Closing the screening gap but not the writing gap: a two-topic evaluation of LLMs for systematic reviews and meta-analyses in hepatology
摘要
Systematic reviews are essential but labor-intensive. We evaluated LLM-assisted literature screening and drafting in two hepatology topics: carvedilol in compensated cirrhosis and anticoagulation in portal vein thrombosis. For each topic, we searched PubMed, Cochrane, and EMBASE. A few-shot prompt with explicit inclusion/exclusion criteria was used to screen titles and abstracts, with results compared to manual review. Included studies were then processed using a retrieval-augmented LLM to generate ten automated systematic review and meta-analysis drafts per topic, which were evaluated by a separate judge LLM for PRISMA 2020 compliance against human reviews. Screening performance: After deduplication (703 and 370 records), LLM-assisted screening showed high agreement with manual review (sensitivity 86–93%, specificity 96–99%) while reducing screening time to 3 and 2 h versus 62 and 30 h manually.
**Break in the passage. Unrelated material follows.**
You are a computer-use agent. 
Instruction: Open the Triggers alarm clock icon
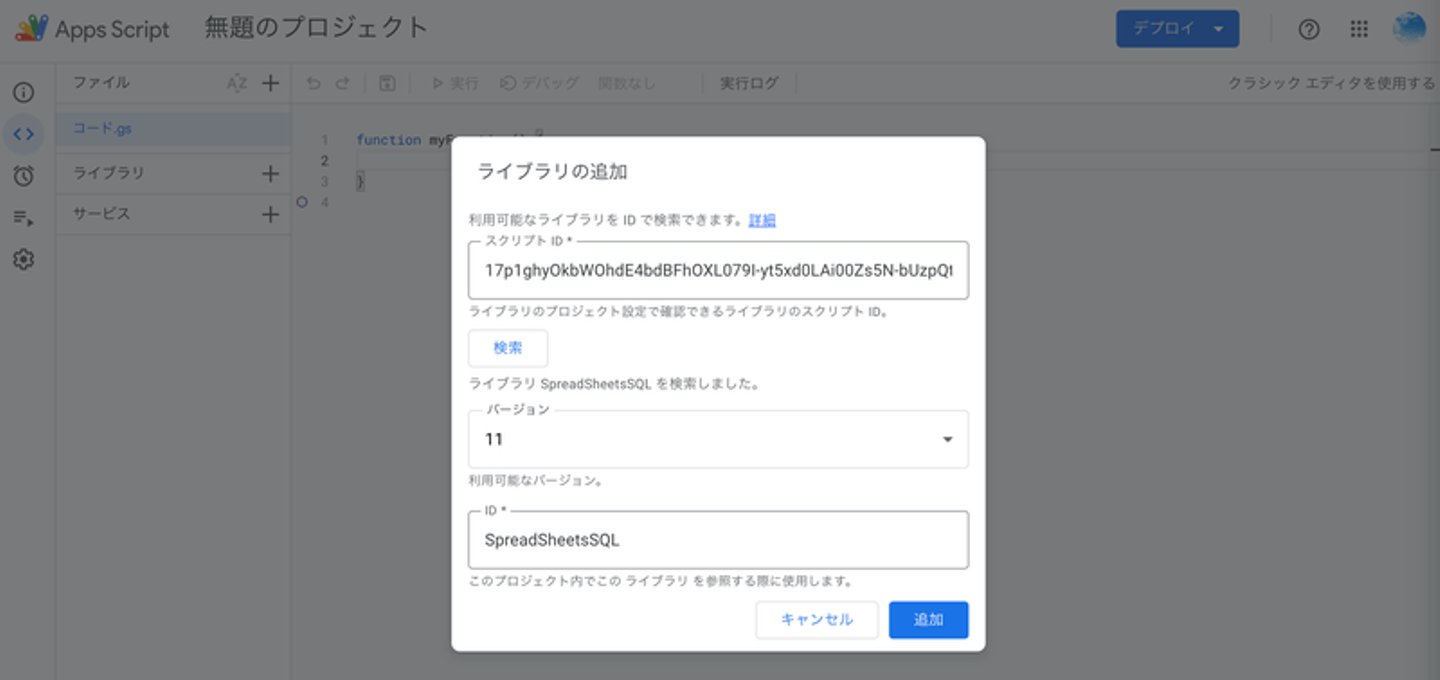(x=23, y=176)
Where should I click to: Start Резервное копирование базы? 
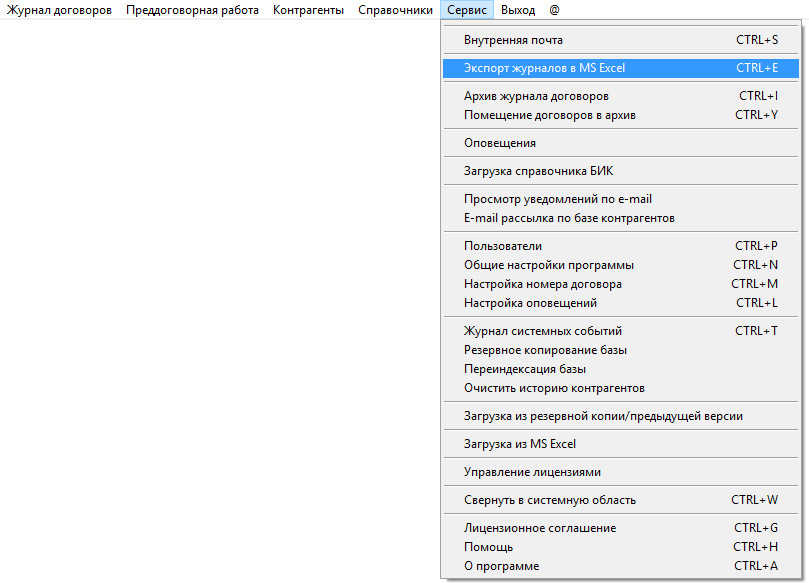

Drafting performance: RAG-enabled LLMs generated structured manuscripts with variable PRISMA 2020 compliance: 100% for titles, 91% for introductions, 75–80% for methods, and 68–75% for results, with downstream weaknesses in abstracts and discussions (<65%). LLM-based PRISMA scoring closely matched human review (ICC ≈ 0.90). LLM-assisted screening was highly accurate, reducing workload by >90%, but automated drafting was reliable mainly for titles and introductions, requiring human oversight to prevent errors and hallucinations.